Penggunaan Pukat Harimau Bisa Kena Hukum Adat dan Negara
Font: Ukuran: - +
Reporter : fatur
DIALEKSIS.COM | Banda Aceh - Sekretaris Jendral Panglima Laot Aceh, Umar bin Abdul Aziz atau akrab disapa Oemardi menegaskan, penggunaan pukat harimau (Trawler) itu sudah melanggar hukum adat sekaligus hukum negara.
Pukat harimau adalah nama alat penangkap ikan yang sering didengar. Pukat harimau seringkali menimbulkan banyak masalah di laut dan beberapa kali diprotes oleh nelayan.

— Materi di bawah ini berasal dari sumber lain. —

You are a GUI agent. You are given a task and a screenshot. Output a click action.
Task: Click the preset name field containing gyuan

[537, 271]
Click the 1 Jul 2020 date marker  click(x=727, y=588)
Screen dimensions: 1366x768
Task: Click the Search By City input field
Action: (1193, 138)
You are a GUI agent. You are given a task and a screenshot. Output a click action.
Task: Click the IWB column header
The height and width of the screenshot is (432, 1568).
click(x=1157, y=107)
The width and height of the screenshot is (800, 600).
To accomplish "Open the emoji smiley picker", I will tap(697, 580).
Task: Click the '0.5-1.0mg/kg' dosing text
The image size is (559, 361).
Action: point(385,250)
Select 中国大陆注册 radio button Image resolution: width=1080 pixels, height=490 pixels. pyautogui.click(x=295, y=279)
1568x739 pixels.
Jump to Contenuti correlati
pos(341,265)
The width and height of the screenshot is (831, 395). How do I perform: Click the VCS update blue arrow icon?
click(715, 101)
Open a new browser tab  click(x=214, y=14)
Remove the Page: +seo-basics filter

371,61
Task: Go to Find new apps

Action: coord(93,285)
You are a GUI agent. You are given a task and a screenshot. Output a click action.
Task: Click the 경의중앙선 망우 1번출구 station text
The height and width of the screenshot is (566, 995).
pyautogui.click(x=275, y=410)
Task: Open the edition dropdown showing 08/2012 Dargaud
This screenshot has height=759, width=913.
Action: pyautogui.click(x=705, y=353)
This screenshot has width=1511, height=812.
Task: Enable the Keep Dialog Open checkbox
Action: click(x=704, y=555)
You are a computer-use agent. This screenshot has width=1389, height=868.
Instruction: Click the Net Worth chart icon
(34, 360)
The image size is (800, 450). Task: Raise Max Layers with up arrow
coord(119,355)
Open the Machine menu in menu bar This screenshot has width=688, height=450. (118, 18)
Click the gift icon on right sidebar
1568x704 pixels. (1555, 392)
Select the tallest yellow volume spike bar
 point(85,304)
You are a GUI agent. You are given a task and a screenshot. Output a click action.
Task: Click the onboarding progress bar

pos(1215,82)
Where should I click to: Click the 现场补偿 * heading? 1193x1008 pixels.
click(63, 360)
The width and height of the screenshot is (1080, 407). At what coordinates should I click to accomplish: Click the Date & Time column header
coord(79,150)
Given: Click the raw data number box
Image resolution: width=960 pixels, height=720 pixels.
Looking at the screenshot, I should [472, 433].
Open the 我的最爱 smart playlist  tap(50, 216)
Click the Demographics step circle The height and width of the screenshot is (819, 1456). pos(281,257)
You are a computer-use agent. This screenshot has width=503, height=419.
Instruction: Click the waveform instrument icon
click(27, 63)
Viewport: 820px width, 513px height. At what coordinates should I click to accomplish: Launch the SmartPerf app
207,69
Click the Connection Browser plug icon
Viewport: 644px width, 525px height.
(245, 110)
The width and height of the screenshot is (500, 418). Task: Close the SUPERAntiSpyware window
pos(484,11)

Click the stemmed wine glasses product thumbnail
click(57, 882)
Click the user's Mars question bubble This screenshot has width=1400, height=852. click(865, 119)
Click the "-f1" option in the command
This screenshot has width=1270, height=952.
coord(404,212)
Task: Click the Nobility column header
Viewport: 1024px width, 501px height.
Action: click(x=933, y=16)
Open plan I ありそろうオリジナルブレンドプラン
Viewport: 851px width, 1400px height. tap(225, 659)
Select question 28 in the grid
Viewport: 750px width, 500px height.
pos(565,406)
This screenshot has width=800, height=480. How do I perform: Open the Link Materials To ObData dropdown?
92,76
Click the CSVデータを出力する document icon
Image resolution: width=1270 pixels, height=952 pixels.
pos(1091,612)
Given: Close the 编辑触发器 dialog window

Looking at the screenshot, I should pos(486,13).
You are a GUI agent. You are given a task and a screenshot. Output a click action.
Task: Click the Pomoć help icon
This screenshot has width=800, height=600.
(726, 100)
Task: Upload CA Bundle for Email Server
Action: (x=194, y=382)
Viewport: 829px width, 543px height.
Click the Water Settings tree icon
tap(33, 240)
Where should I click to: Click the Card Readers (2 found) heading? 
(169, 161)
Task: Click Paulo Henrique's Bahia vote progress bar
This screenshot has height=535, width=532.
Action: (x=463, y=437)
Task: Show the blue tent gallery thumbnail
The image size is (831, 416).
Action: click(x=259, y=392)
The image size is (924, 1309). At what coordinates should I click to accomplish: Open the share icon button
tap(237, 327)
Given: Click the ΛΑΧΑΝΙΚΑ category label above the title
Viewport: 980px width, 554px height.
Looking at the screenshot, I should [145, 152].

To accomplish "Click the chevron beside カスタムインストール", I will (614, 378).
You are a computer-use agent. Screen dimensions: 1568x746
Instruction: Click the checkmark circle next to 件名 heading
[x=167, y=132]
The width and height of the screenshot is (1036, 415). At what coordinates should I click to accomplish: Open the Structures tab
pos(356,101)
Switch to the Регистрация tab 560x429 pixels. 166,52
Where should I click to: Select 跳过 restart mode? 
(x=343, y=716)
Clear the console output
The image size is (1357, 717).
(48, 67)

"Jadi bagi yang melanggar akan dikenakan 2 hukum sekaligus baik hukum adat maupun hukum negara. Kalau hukum adat, masyarakat adat setempat bisa memberikan sanksi kepadanya, sedangkan secara hukum negara diserahkan aparat hukum," ujarnya kepada Dialeksis.com, Rabu (29/9/2021).
Oemardi juga menjelaskan bahaya dari penggunaan pukat harimau itu dapat merusak terumbu karang, karena pukat harimau menggunakan pemberat dibawahnya sehingga waktu ditarik atau diseret terumbu karang itu rusak.
"Selain itu, pukat harimau ini menggunakan pukat yang lumayan halus, sampai anak-anak ikan terjaring," katanya.
Lanjutya, Larangan penggunaan pukat harimau itu sudah diketahui oleh seluruh nelayan dan panglima laot di Aceh. Selama ini terdapat beberapa kasus seperti di Meulaboh kemarin, dan itu diproses oleh penegak hukum dan panglima sendiri tidak membela karena dia juga melanggar hukum adat.
Ia menyarankan, agar masyarakat tidak pernah menggunakan pukat harimau, karena laut merupakan tempat berusaha dan mencari nafkah. Kalau lautnya dirusak, berarti secara tidak langsung juga merusak tempat mata pencaharian.
"Menjaga laut itu juga menjaga sumber daya alam yang menjadi andalan utama nelayan, sebenarnya sangat menyedihkan jika nelayan sendiri yang justru merusak laut, justru nelayan harus berada di depan kalau orang lain berani merusak laut," pungkasnya. [ftr/anr]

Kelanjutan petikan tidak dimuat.